By the Numbers: Ordered up wrong - the importance of using the correct statistical test | Articles

Editor’s note: Stephen J. Hellebusch is president of Hellebusch Research and Consulting, Inc., Cincinnati .

One phenomenon that has always baffled is why anyone would hire an expert to work on a project and then order the expert to ignore his/her knowledge and do it wrong. A recent experience drove home the confusion in a pointed way.

As many marketing researchers familiar with statistics are aware, you use a different statistical test when you have three or more groups than you do when you have only two. The automatic statistical testing that is very helpful in survey data tables does NOT “know” this, and cheerfully uses the two-group test in every situation, regardless. Each statistical test addresses a slightly different question, and the question is very important in the selection of the correct test to use.

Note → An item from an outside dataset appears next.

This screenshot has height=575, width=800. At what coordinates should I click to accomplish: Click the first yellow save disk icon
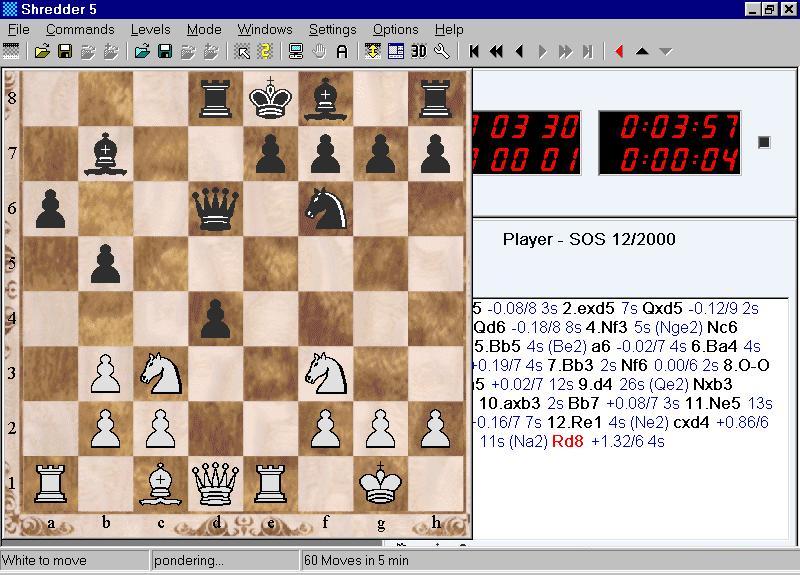(x=65, y=51)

In a recent “pick-a-winner” study, we had three independent groups, each one based on a different version of a concept - Concepts A, B and C. We used a standard purchase intent scale (definitely will buy, probably will buy, might or might not buy, probably will not buy, definitely will not buy), and the question was: How do we test to see if there is any difference in consumer reaction to the three?

The first test was analysis of variance (ANOVA), which addresses the question: Do the mean values of these three groups differ? We used weights of 5 (for “definitely will buy”), 4, 3, 2 and 1 (for “definitely will not buy”) and generated mean values for each of the three concepts. The ANOVA showed that the means did not differ significantly at the 90 percent confidence level, which leads to the conclusion that consumer reaction to these three concepts on purchase intent does not differ, on average.

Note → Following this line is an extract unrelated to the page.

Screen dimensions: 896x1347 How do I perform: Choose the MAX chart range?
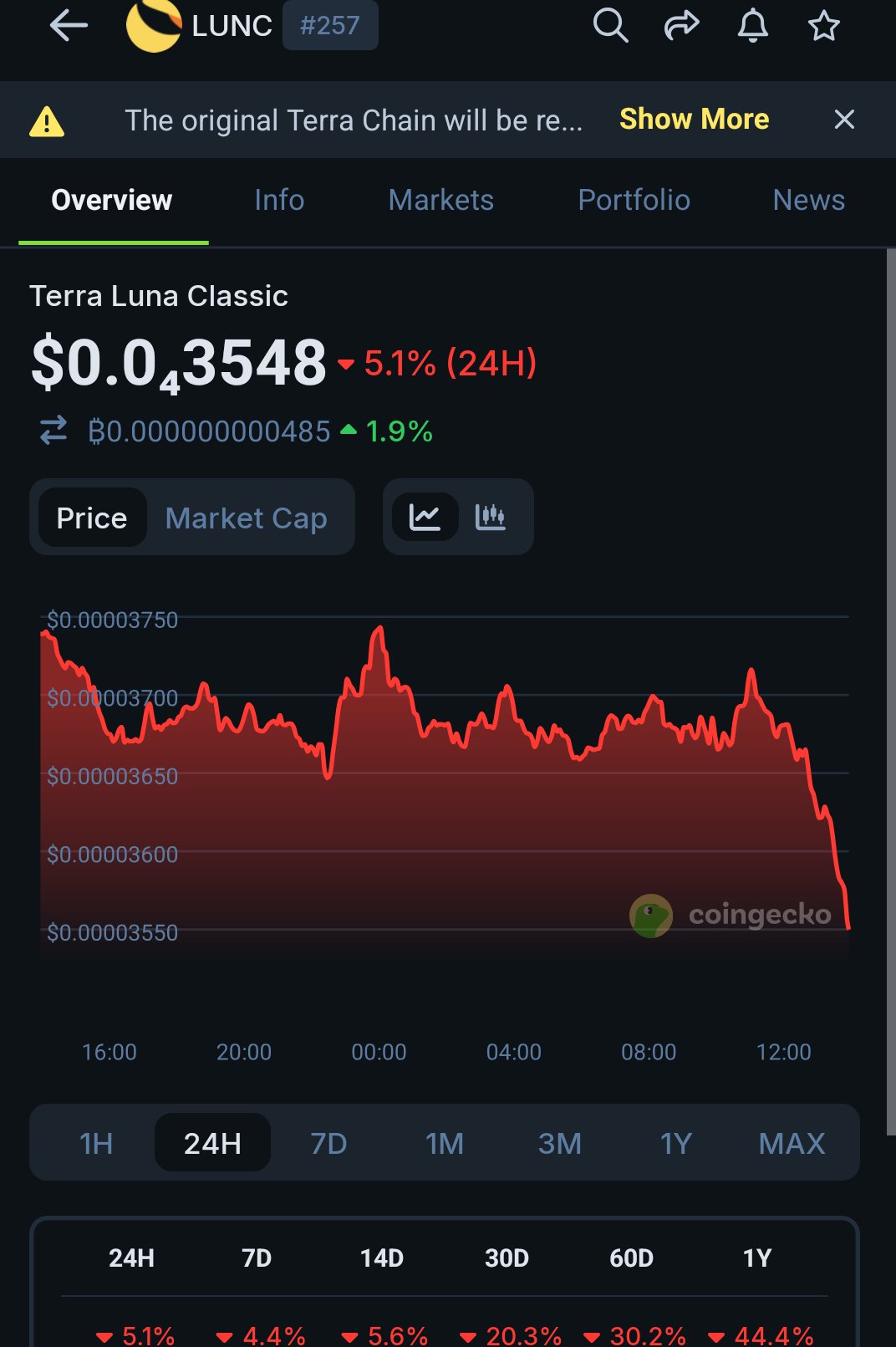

At this point in the project, the client was displeased, and told us to test using the “definitely/probably will buy” percentages (the top two box). This is another testing option that makes sense. The chi-square test addresses the question: Do these three percentages differ? It is the proper test to use when there are three or more percentages to test across three different groups of people. We conducted it, and learned that the percentages did not differ significantly at the 90 percent confidence level. It told us that, with respect to positive purchase interest, across all three products, the consumer reaction in terms of the top two box was the same.

The wrong test

The client was displeased. Having conducted the testing himself, he learned that Concept B was significantly lower than Concept A, both in the top two box and in the top box, at the 90 percent confidence level. He told us not to use the chi-square, but to use the test the data tables use. The Z test addressed the question: Do these two percentages differ? When it is misused in a situation where there are three or more groups, this testing method disregards key information, and makes the determination after having thrown out data. To please the client, we conducted multiple Z tests and determined that there were no statistically significant differences between any of the three pairs (A vs. B; A vs. C; B vs. C) at the 90 percent confidence level. The client had another person in his department conduct the test, and that testing showed, as the client’s had, that the top two box for A was significantly higher than B’s at the 90 percent confidence level.

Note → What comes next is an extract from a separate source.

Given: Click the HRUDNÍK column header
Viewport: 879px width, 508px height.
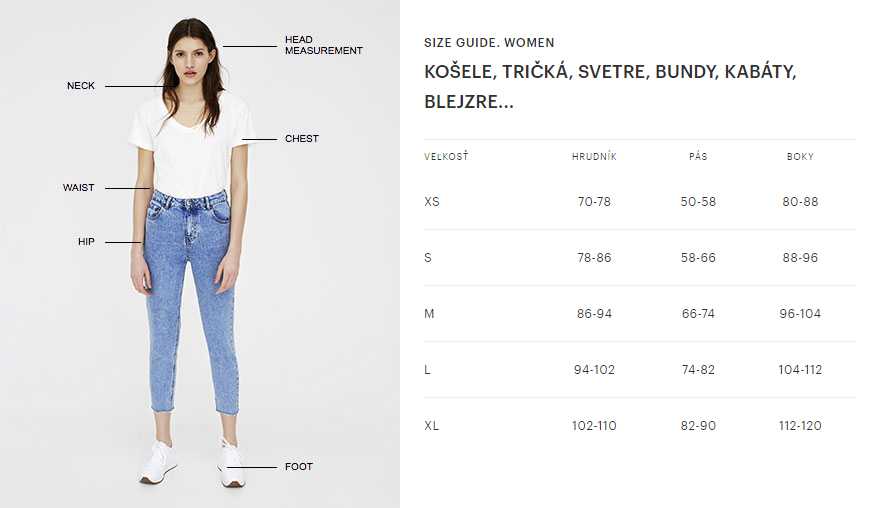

Fairly confused at this point, we ran the data tables, which showed, exactly as the client said, that A was significantly higher than B at the 90 percent confidence level, both on the top two box and on top box percentages.

The less-preferred formula

We then conducted the three tests by hand, and compared our Z values with the client’s. We learned that the client, his department mate, and the statistical testing in the survey table program all used the less-preferred Z test formula. There are two versions of this test. One of them does not use the recommended correction for continuity. This, essentially, is a very small adjustment that should be made because the basic formula assumes a continuous variable (peanut butter) and we are actually working with a discrete variable - people (peanuts; the count of respondents making up the top two box). Normally, it makes no difference in the results, because it is so small. In this case, however, it made the difference between crossing the line into significance and not crossing it.

With that resolved, we discussed the client’s desire to test every row of the scale, with the wrong statistical test, using the less-preferred formula. We were told that the client always does this, and that we should do so. So, we did.

The wrong way

This procedure violates the fundamental logic behind testing. By testing the top two box, we have tested the difference between these three concepts on this scale. When we test the five rows of the scale (and various other combinations of rows), using multiple Z tests, the probabilities are so distorted that it is doubtful anyone knows the confidence level at which we are really operating.

So, we successfully used the less appropriate formula with the wrong test and followed the wrong procedure for testing. We remain baffled.